Rewrite all of the records below so that every "GUI agent" becomes "screen assistant", changing nothing else.
***** PROVIDED MATERIAL
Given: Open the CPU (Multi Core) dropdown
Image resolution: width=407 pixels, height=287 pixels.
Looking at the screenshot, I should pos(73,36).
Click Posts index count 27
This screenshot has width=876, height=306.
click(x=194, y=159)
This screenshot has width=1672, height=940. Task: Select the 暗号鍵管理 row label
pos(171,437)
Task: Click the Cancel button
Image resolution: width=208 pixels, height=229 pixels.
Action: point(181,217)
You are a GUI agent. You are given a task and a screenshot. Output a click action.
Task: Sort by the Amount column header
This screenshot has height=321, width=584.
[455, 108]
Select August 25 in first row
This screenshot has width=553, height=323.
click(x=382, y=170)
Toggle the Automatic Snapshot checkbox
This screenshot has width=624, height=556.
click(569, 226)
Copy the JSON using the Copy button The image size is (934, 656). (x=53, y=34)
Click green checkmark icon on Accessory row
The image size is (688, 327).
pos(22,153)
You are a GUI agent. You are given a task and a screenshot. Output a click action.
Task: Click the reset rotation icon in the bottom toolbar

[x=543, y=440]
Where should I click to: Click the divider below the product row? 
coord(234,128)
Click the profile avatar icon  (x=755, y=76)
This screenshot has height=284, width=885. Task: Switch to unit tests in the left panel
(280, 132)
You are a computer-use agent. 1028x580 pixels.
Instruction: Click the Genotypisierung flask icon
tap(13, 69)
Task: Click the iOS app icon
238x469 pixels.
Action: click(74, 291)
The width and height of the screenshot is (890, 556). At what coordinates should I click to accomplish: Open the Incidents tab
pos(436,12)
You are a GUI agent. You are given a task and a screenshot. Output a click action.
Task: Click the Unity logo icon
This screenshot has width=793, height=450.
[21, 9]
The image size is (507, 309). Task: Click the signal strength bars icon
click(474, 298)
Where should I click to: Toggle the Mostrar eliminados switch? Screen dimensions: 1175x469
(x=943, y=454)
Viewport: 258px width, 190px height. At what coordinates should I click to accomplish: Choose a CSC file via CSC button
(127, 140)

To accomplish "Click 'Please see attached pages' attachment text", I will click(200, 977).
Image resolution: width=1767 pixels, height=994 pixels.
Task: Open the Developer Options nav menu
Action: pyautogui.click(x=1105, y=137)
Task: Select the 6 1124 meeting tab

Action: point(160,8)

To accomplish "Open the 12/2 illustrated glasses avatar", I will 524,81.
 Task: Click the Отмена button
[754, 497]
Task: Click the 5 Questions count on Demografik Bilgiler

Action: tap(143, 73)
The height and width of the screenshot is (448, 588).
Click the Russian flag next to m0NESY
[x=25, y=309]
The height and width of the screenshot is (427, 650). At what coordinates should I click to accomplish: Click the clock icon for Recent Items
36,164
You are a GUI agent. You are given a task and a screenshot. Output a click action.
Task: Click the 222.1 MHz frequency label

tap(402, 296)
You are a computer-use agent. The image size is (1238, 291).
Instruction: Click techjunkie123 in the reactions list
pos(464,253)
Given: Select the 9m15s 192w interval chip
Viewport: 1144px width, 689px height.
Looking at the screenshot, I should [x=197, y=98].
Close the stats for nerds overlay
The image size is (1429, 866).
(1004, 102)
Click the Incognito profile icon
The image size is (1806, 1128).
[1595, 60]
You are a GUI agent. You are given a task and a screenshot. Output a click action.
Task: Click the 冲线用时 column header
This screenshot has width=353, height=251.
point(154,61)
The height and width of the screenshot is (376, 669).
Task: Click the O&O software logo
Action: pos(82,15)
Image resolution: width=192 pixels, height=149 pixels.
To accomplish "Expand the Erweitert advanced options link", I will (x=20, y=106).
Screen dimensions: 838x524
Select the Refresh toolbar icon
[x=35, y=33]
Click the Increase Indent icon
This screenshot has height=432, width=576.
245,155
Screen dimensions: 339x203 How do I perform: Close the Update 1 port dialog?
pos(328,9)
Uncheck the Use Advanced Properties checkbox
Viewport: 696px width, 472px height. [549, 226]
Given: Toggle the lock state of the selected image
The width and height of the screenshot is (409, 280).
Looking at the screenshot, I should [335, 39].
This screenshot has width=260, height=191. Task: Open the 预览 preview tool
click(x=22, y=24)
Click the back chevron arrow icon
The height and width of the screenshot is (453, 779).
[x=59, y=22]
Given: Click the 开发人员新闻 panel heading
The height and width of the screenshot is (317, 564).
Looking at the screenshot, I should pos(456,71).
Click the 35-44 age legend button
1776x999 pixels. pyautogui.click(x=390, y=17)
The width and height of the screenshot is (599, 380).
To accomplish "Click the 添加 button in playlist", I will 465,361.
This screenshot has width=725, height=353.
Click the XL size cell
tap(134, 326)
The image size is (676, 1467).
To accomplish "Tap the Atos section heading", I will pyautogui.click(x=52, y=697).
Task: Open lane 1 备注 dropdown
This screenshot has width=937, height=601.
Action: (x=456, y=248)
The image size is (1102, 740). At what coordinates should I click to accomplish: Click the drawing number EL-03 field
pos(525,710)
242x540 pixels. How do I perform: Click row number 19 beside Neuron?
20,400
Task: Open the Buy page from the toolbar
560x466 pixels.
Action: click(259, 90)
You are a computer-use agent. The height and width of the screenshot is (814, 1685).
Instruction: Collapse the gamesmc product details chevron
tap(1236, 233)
**********
*ANSWER TO THE PROBLEM:*
Given: Open the CPU (Multi Core) dropdown
Image resolution: width=407 pixels, height=287 pixels.
Looking at the screenshot, I should pos(73,36).
Click Posts index count 27
This screenshot has width=876, height=306.
click(x=194, y=159)
This screenshot has width=1672, height=940. Task: Select the 暗号鍵管理 row label
pos(171,437)
Task: Click the Cancel button
Image resolution: width=208 pixels, height=229 pixels.
Action: point(181,217)
You are a screen assistant. You are given a task and a screenshot. Output a click action.
Task: Sort by the Amount column header
This screenshot has height=321, width=584.
[455, 108]
Select August 25 in first row
This screenshot has width=553, height=323.
click(x=382, y=170)
Toggle the Automatic Snapshot checkbox
This screenshot has width=624, height=556.
click(569, 226)
Copy the JSON using the Copy button The image size is (934, 656). (x=53, y=34)
Click green checkmark icon on Accessory row
The image size is (688, 327).
pos(22,153)
You are a screen assistant. You are given a task and a screenshot. Output a click action.
Task: Click the reset rotation icon in the bottom toolbar

[x=543, y=440]
Where should I click to: Click the divider below the product row? 
coord(234,128)
Click the profile avatar icon  (x=755, y=76)
This screenshot has height=284, width=885. Task: Switch to unit tests in the left panel
(280, 132)
You are a computer-use agent. 1028x580 pixels.
Instruction: Click the Genotypisierung flask icon
tap(13, 69)
Task: Click the iOS app icon
238x469 pixels.
Action: click(74, 291)
The width and height of the screenshot is (890, 556). At what coordinates should I click to accomplish: Open the Incidents tab
pos(436,12)
You are a screen assistant. You are given a task and a screenshot. Output a click action.
Task: Click the Unity logo icon
This screenshot has width=793, height=450.
[21, 9]
The image size is (507, 309). Task: Click the signal strength bars icon
click(474, 298)
Where should I click to: Toggle the Mostrar eliminados switch? Screen dimensions: 1175x469
(x=943, y=454)
Viewport: 258px width, 190px height. At what coordinates should I click to accomplish: Choose a CSC file via CSC button
(127, 140)

To accomplish "Click 'Please see attached pages' attachment text", I will click(200, 977).
Image resolution: width=1767 pixels, height=994 pixels.
Task: Open the Developer Options nav menu
Action: pyautogui.click(x=1105, y=137)
Task: Select the 6 1124 meeting tab

Action: point(160,8)

To accomplish "Open the 12/2 illustrated glasses avatar", I will 524,81.
 Task: Click the Отмена button
[754, 497]
Task: Click the 5 Questions count on Demografik Bilgiler

Action: tap(143, 73)
The height and width of the screenshot is (448, 588).
Click the Russian flag next to m0NESY
[x=25, y=309]
The height and width of the screenshot is (427, 650). At what coordinates should I click to accomplish: Click the clock icon for Recent Items
36,164
You are a screen assistant. You are given a task and a screenshot. Output a click action.
Task: Click the 222.1 MHz frequency label

tap(402, 296)
You are a computer-use agent. The image size is (1238, 291).
Instruction: Click techjunkie123 in the reactions list
pos(464,253)
Given: Select the 9m15s 192w interval chip
Viewport: 1144px width, 689px height.
Looking at the screenshot, I should [x=197, y=98].
Close the stats for nerds overlay
The image size is (1429, 866).
(1004, 102)
Click the Incognito profile icon
The image size is (1806, 1128).
[1595, 60]
You are a screen assistant. You are given a task and a screenshot. Output a click action.
Task: Click the 冲线用时 column header
This screenshot has width=353, height=251.
point(154,61)
The height and width of the screenshot is (376, 669).
Task: Click the O&O software logo
Action: pos(82,15)
Image resolution: width=192 pixels, height=149 pixels.
To accomplish "Expand the Erweitert advanced options link", I will (x=20, y=106).
Screen dimensions: 838x524
Select the Refresh toolbar icon
[x=35, y=33]
Click the Increase Indent icon
This screenshot has height=432, width=576.
245,155
Screen dimensions: 339x203 How do I perform: Close the Update 1 port dialog?
pos(328,9)
Uncheck the Use Advanced Properties checkbox
Viewport: 696px width, 472px height. [549, 226]
Given: Toggle the lock state of the selected image
The width and height of the screenshot is (409, 280).
Looking at the screenshot, I should [335, 39].
This screenshot has width=260, height=191. Task: Open the 预览 preview tool
click(x=22, y=24)
Click the back chevron arrow icon
The height and width of the screenshot is (453, 779).
[x=59, y=22]
Given: Click the 开发人员新闻 panel heading
The height and width of the screenshot is (317, 564).
Looking at the screenshot, I should pos(456,71).
Click the 35-44 age legend button
1776x999 pixels. pyautogui.click(x=390, y=17)
The width and height of the screenshot is (599, 380).
To accomplish "Click the 添加 button in playlist", I will 465,361.
This screenshot has width=725, height=353.
Click the XL size cell
tap(134, 326)
The image size is (676, 1467).
To accomplish "Tap the Atos section heading", I will pyautogui.click(x=52, y=697).
Task: Open lane 1 备注 dropdown
This screenshot has width=937, height=601.
Action: (x=456, y=248)
The image size is (1102, 740). At what coordinates should I click to accomplish: Click the drawing number EL-03 field
pos(525,710)
242x540 pixels. How do I perform: Click row number 19 beside Neuron?
20,400
Task: Open the Buy page from the toolbar
560x466 pixels.
Action: click(259, 90)
You are a computer-use agent. The height and width of the screenshot is (814, 1685).
Instruction: Collapse the gamesmc product details chevron
tap(1236, 233)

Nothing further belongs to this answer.